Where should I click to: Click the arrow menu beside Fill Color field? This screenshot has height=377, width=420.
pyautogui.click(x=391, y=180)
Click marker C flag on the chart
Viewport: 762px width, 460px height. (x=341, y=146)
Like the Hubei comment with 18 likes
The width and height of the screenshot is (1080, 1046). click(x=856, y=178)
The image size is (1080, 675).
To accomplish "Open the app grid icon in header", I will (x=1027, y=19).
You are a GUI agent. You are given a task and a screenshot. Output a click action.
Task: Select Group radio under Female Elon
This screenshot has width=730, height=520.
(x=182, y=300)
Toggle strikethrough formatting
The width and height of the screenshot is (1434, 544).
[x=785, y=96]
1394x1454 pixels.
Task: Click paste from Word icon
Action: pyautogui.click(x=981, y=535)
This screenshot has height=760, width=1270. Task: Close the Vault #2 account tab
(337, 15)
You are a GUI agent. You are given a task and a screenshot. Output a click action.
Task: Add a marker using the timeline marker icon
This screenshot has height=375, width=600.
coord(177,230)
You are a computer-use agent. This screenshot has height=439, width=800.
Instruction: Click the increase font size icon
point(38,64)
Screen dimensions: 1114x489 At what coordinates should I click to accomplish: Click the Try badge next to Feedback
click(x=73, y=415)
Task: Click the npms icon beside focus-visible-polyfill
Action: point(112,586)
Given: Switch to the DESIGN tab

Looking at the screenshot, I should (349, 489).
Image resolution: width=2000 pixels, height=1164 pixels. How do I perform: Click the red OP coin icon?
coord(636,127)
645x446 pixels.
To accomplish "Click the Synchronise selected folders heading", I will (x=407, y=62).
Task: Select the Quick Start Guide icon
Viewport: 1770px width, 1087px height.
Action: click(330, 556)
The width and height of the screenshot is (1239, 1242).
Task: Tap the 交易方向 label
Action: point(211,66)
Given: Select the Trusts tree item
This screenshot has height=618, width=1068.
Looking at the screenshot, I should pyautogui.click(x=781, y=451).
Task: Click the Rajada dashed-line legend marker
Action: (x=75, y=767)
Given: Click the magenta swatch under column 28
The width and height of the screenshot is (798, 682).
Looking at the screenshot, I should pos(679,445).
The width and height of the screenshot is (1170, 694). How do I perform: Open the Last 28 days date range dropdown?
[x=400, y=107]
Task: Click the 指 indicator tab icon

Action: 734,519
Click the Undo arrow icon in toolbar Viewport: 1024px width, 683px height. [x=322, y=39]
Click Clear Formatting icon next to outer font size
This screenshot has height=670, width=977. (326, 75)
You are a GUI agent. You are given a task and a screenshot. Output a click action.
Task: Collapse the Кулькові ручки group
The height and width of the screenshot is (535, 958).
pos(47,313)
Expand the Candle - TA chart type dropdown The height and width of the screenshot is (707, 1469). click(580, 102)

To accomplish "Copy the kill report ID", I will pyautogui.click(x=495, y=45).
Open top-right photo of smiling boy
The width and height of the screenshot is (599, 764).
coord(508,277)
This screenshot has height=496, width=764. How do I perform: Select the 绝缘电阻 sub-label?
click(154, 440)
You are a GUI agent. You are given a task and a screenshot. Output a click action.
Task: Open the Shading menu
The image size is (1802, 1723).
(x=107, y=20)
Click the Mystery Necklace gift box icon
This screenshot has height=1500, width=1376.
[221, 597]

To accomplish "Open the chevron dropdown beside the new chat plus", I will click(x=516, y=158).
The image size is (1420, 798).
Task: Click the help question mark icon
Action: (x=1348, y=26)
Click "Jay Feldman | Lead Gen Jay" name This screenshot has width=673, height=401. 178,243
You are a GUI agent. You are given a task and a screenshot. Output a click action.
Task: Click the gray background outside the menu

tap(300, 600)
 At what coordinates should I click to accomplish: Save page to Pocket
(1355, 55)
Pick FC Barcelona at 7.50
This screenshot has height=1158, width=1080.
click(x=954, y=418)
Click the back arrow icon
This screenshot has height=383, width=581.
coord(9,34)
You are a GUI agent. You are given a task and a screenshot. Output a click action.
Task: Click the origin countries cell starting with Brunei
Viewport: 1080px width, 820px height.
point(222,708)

+++

Exercise aim:
Copy all the lines above, substituting "screen assistant" for every occurrence of "GUI agent", and leave everything else unchanged.

Worked answer:
Where should I click to: Click the arrow menu beside Fill Color field? This screenshot has height=377, width=420.
pyautogui.click(x=391, y=180)
Click marker C flag on the chart
Viewport: 762px width, 460px height. (x=341, y=146)
Like the Hubei comment with 18 likes
The width and height of the screenshot is (1080, 1046). click(x=856, y=178)
The image size is (1080, 675).
To accomplish "Open the app grid icon in header", I will (x=1027, y=19).
You are a screen assistant. You are given a task and a screenshot. Output a click action.
Task: Select Group radio under Female Elon
This screenshot has width=730, height=520.
(x=182, y=300)
Toggle strikethrough formatting
The width and height of the screenshot is (1434, 544).
[x=785, y=96]
1394x1454 pixels.
Task: Click paste from Word icon
Action: pyautogui.click(x=981, y=535)
This screenshot has height=760, width=1270. Task: Close the Vault #2 account tab
(337, 15)
You are a screen assistant. You are given a task and a screenshot. Output a click action.
Task: Add a marker using the timeline marker icon
This screenshot has height=375, width=600.
coord(177,230)
You are a computer-use agent. This screenshot has height=439, width=800.
Instruction: Click the increase font size icon
point(38,64)
Screen dimensions: 1114x489 At what coordinates should I click to accomplish: Click the Try badge next to Feedback
click(x=73, y=415)
Task: Click the npms icon beside focus-visible-polyfill
Action: point(112,586)
Given: Switch to the DESIGN tab

Looking at the screenshot, I should (349, 489).
Image resolution: width=2000 pixels, height=1164 pixels. How do I perform: Click the red OP coin icon?
coord(636,127)
645x446 pixels.
To accomplish "Click the Synchronise selected folders heading", I will (x=407, y=62).
Task: Select the Quick Start Guide icon
Viewport: 1770px width, 1087px height.
Action: click(330, 556)
The width and height of the screenshot is (1239, 1242).
Task: Tap the 交易方向 label
Action: point(211,66)
Given: Select the Trusts tree item
This screenshot has height=618, width=1068.
Looking at the screenshot, I should pyautogui.click(x=781, y=451).
Task: Click the Rajada dashed-line legend marker
Action: (x=75, y=767)
Given: Click the magenta swatch under column 28
The width and height of the screenshot is (798, 682).
Looking at the screenshot, I should pos(679,445).
The width and height of the screenshot is (1170, 694). How do I perform: Open the Last 28 days date range dropdown?
[x=400, y=107]
Task: Click the 指 indicator tab icon

Action: 734,519
Click the Undo arrow icon in toolbar Viewport: 1024px width, 683px height. [x=322, y=39]
Click Clear Formatting icon next to outer font size
This screenshot has height=670, width=977. (326, 75)
You are a screen assistant. You are given a task and a screenshot. Output a click action.
Task: Collapse the Кулькові ручки group
The height and width of the screenshot is (535, 958).
pos(47,313)
Expand the Candle - TA chart type dropdown The height and width of the screenshot is (707, 1469). click(580, 102)

To accomplish "Copy the kill report ID", I will pyautogui.click(x=495, y=45).
Open top-right photo of smiling boy
The width and height of the screenshot is (599, 764).
coord(508,277)
This screenshot has height=496, width=764. How do I perform: Select the 绝缘电阻 sub-label?
click(154, 440)
You are a screen assistant. You are given a task and a screenshot. Output a click action.
Task: Open the Shading menu
The image size is (1802, 1723).
(x=107, y=20)
Click the Mystery Necklace gift box icon
This screenshot has height=1500, width=1376.
[221, 597]

To accomplish "Open the chevron dropdown beside the new chat plus", I will click(x=516, y=158).
The image size is (1420, 798).
Task: Click the help question mark icon
Action: (x=1348, y=26)
Click "Jay Feldman | Lead Gen Jay" name This screenshot has width=673, height=401. 178,243
You are a screen assistant. You are given a task and a screenshot. Output a click action.
Task: Click the gray background outside the menu

tap(300, 600)
 At what coordinates should I click to accomplish: Save page to Pocket
(1355, 55)
Pick FC Barcelona at 7.50
This screenshot has height=1158, width=1080.
click(x=954, y=418)
Click the back arrow icon
This screenshot has height=383, width=581.
coord(9,34)
You are a screen assistant. You are given a task and a screenshot. Output a click action.
Task: Click the origin countries cell starting with Brunei
Viewport: 1080px width, 820px height.
point(222,708)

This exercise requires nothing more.